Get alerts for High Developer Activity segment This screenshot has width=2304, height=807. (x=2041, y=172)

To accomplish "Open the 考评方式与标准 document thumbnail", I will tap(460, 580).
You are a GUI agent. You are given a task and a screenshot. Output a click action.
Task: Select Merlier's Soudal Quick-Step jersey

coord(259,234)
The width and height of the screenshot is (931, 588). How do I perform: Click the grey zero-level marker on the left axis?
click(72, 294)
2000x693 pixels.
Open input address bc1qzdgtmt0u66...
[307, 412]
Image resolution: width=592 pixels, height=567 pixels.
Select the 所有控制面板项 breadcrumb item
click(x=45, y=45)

---

Your task: Your answer must consist only of the lines from the start of the records above through the line with "You are a GUI", each retyped exactly.

Answer:
Get alerts for High Developer Activity segment This screenshot has width=2304, height=807. (x=2041, y=172)

To accomplish "Open the 考评方式与标准 document thumbnail", I will tap(460, 580).
You are a GUI agent. You are given a task and a screenshot. Output a click action.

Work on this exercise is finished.